脊柱管狭窄症とは

痛み全般

脊柱管狭窄症とは

脊柱管狭窄症とは、腰椎部の神経組織が脊柱管内で圧迫される病態で、多くの場合中高年になって発症します。

疾患としては比較的新しいもので以前は「高齢者の坐骨神経痛」と呼ばれていました。

症状

主な症状は、
・間欠跛行(歩行などで下肢に負荷がかかると次第にしびれ・痛みなどが起こるが休息するとまた歩行が可能になる)
・坐骨神経痛
・下肢の筋力低下や感覚障害
・会陰部の異常感覚や失禁

などが挙げられます。

原因

原因としては、腰椎を構成する諸要素の退行性変化(多くの場合加齢変化)が狭窄(脊柱管が狭くなる)を生じさせます。

加齢による椎間板内の水分量やクッション性の低下や、椎間板の膨隆脊柱管周囲の靭帯椎間関節の変形骨棘骨増殖などたくさんの要素が脊柱管狭窄状態を作り出す原因となります。
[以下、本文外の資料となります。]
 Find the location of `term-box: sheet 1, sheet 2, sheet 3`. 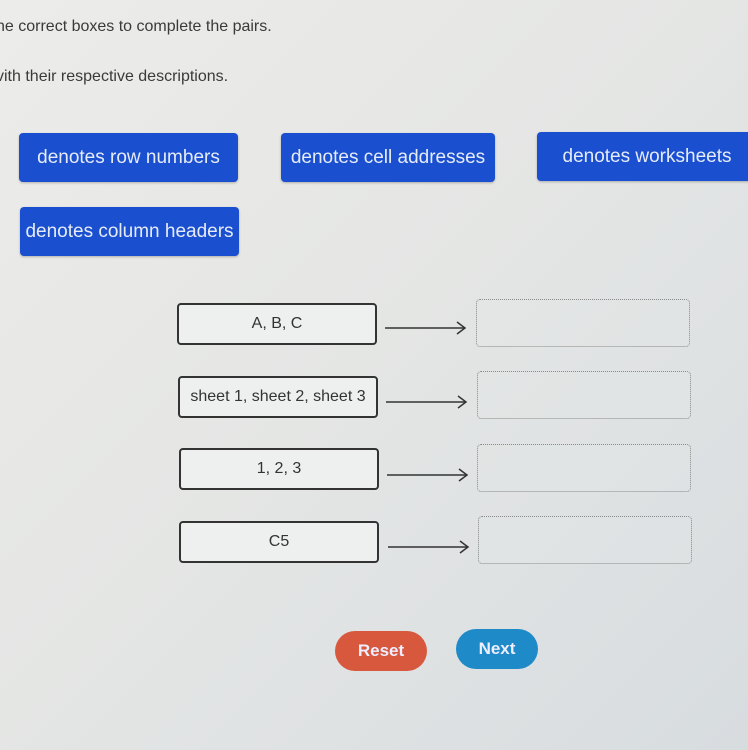

term-box: sheet 1, sheet 2, sheet 3 is located at coordinates (278, 397).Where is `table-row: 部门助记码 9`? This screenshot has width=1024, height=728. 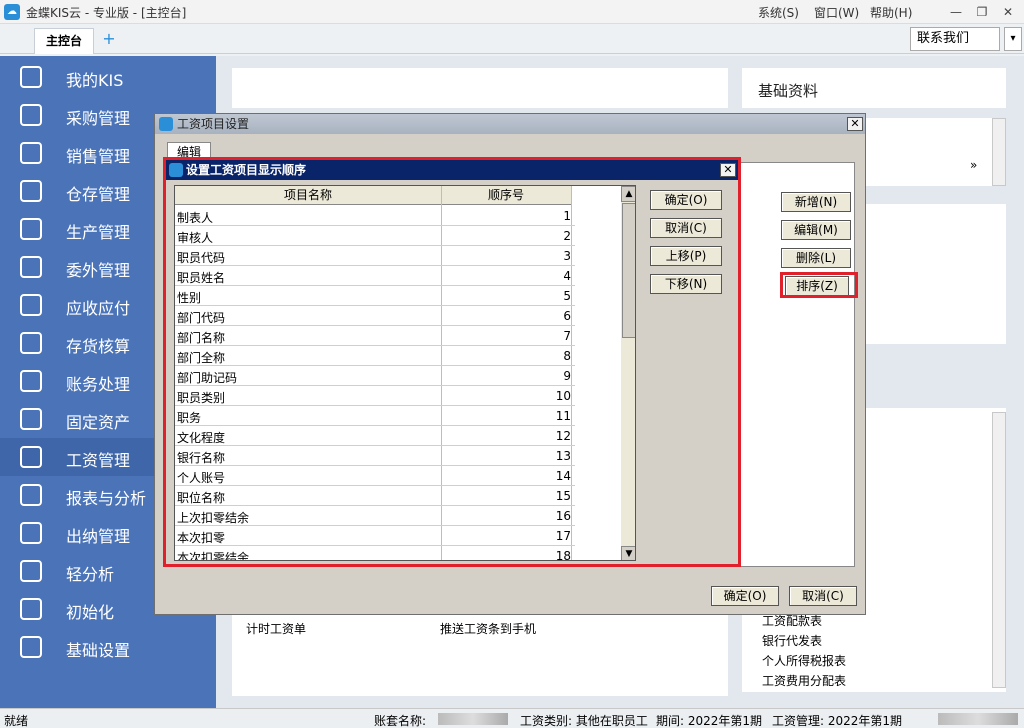
table-row: 部门助记码 9 is located at coordinates (375, 376).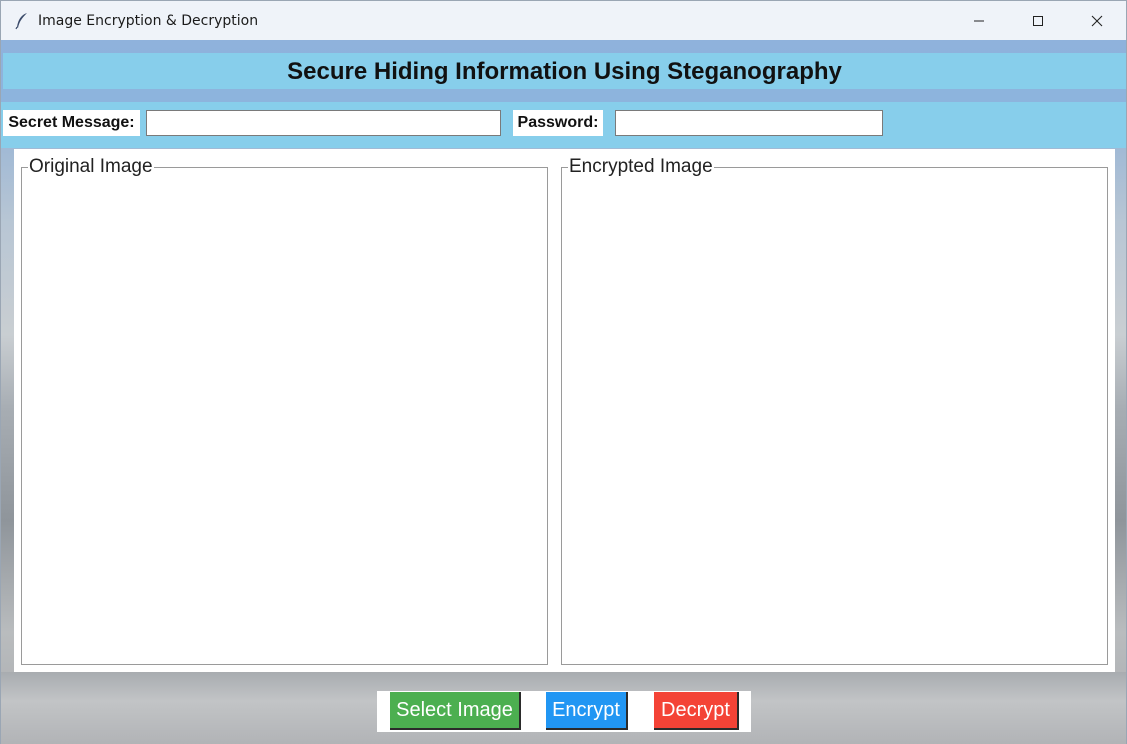  I want to click on maximize-icon, so click(1038, 20).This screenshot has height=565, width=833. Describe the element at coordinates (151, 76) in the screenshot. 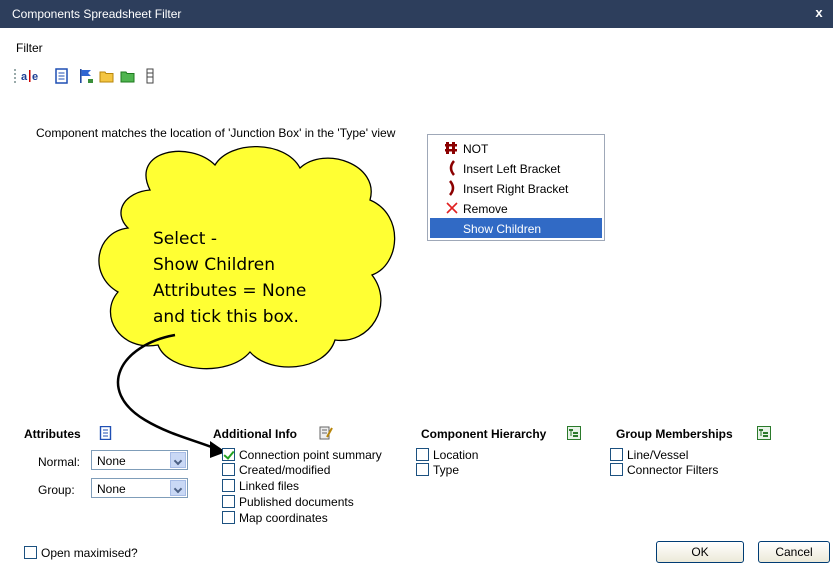

I see `column-icon` at that location.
また、変形性腰椎症やすべり症、椎間板ヘルニア、外傷による術後などさまざまなケースがあります。

日常生活にも左右される

前述のように神経性の間欠跛行が主な症状で、立ち仕事や歩行などで悪化するため、日常生活や仕事での活動性の程度によっても重症度は左右されます。

個人差も大きい

また、退行性変化の程度には個人差が大きく、脊柱管の広さなどが関係しています。

もともと広い場合には退行性変化が高度でも発症しにくく、狭い場合にはわずかの退行性変化でも発症します。

検査・診断

検査・診断は、間欠跛行があるかどうか、姿勢によって症状が変化するか、腰椎の可動性や下肢の神経症状、日常生活動作などで診断します。
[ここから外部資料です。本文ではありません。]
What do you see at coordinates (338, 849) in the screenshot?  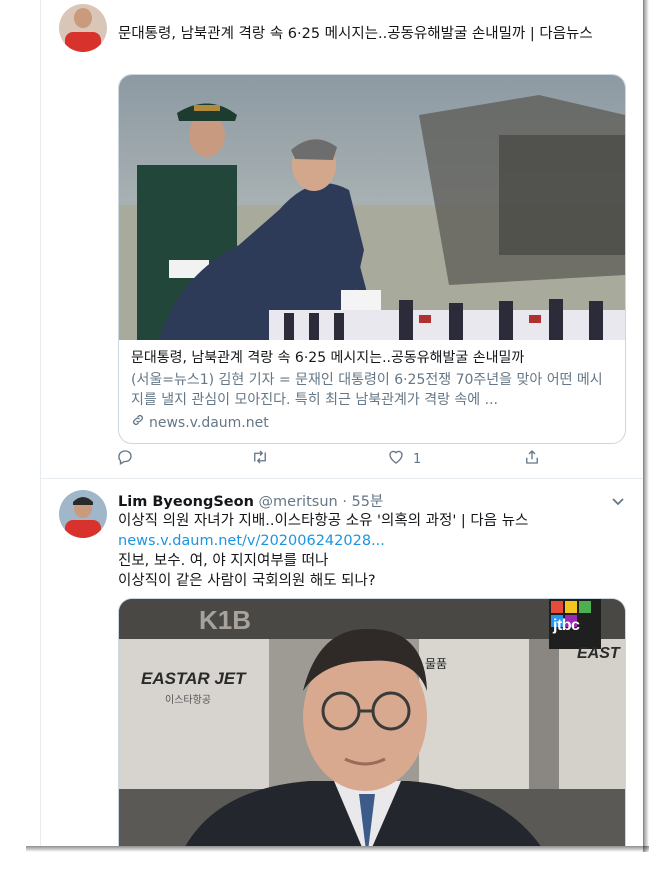 I see `window-shadow-bottom` at bounding box center [338, 849].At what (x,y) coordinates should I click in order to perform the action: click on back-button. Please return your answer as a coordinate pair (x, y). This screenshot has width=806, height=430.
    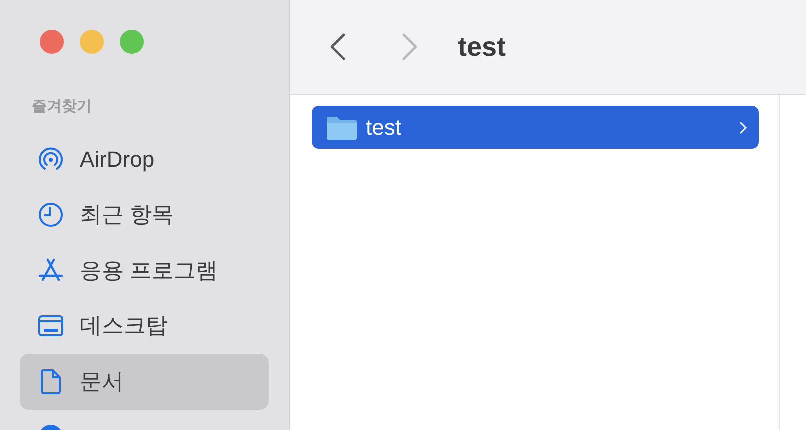
    Looking at the image, I should click on (338, 47).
レントゲン検査では腰椎の変性、MRIでは脊柱管狭窄の度合い、CTでは脊柱管の状態を把握します。

治療

治療法は、保存療法と手術療法があります。

保存療法は、生活指導・装具療法・理学療法・薬物療法・ブロック療法・運動療法などがあります。

保存療法が無効なケースでは手術療法を検討します。

運動療法では、腰椎周囲や下肢の筋力強化、周辺組織のストレッチや姿勢の改善などを念頭に行います。

また血流の改善を図るために痛みの出ない範囲で有酸素運動などを行います。